§ **Exercise goal**
Down to the last line, retype each line of the entries exactly, starting with the one that contains "How do I perform: Click".

——————————

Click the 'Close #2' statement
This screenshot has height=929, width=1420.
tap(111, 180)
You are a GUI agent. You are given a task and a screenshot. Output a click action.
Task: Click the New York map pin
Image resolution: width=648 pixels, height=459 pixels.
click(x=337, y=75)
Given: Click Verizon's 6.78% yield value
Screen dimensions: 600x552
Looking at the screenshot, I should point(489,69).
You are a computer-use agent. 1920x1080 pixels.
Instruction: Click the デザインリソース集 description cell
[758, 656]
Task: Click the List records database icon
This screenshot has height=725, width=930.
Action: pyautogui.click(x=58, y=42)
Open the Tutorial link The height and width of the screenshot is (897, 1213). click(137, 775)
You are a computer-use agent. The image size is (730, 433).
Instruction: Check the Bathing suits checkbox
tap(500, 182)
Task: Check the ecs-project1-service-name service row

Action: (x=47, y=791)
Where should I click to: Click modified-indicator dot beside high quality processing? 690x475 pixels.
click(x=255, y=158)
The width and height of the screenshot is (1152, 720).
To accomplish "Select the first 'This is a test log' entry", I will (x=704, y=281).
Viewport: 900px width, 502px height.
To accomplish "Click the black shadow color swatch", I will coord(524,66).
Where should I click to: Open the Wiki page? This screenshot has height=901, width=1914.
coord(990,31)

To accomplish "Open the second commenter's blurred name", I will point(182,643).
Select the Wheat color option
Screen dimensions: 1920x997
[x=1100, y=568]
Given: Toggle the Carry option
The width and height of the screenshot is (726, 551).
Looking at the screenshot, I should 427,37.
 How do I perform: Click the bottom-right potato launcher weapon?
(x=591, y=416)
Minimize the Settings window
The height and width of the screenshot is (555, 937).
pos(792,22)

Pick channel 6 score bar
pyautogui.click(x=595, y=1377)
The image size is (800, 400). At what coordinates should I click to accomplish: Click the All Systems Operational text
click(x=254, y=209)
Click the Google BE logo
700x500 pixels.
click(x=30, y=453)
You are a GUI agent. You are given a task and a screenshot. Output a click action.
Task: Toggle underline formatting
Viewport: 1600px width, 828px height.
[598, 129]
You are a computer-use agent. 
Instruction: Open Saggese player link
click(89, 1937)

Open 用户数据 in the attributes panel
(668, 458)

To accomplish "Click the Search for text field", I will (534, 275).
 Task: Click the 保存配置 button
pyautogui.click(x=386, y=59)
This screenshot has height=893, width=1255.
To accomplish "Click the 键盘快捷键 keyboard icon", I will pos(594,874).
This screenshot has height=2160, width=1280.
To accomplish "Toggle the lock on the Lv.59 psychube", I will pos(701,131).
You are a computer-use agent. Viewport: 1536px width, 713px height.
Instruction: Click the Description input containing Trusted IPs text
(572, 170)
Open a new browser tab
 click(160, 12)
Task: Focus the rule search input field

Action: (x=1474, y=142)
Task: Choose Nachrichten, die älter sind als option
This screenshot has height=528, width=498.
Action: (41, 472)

——————————

§ **Result for this task**
 How do I perform: Click the bottom-right potato launcher weapon?
(x=591, y=416)
Minimize the Settings window
The height and width of the screenshot is (555, 937).
pos(792,22)

Pick channel 6 score bar
pyautogui.click(x=595, y=1377)
The image size is (800, 400). At what coordinates should I click to accomplish: Click the All Systems Operational text
click(x=254, y=209)
Click the Google BE logo
700x500 pixels.
click(x=30, y=453)
You are a GUI agent. You are given a task and a screenshot. Output a click action.
Task: Toggle underline formatting
Viewport: 1600px width, 828px height.
[598, 129]
You are a computer-use agent. 
Instruction: Open Saggese player link
click(89, 1937)

Open 用户数据 in the attributes panel
(668, 458)

To accomplish "Click the Search for text field", I will (534, 275).
 Task: Click the 保存配置 button
pyautogui.click(x=386, y=59)
This screenshot has height=893, width=1255.
To accomplish "Click the 键盘快捷键 keyboard icon", I will pos(594,874).
This screenshot has height=2160, width=1280.
To accomplish "Toggle the lock on the Lv.59 psychube", I will pos(701,131).
You are a computer-use agent. Viewport: 1536px width, 713px height.
Instruction: Click the Description input containing Trusted IPs text
(572, 170)
Open a new browser tab
 click(160, 12)
Task: Focus the rule search input field

Action: (x=1474, y=142)
Task: Choose Nachrichten, die älter sind als option
This screenshot has height=528, width=498.
Action: (41, 472)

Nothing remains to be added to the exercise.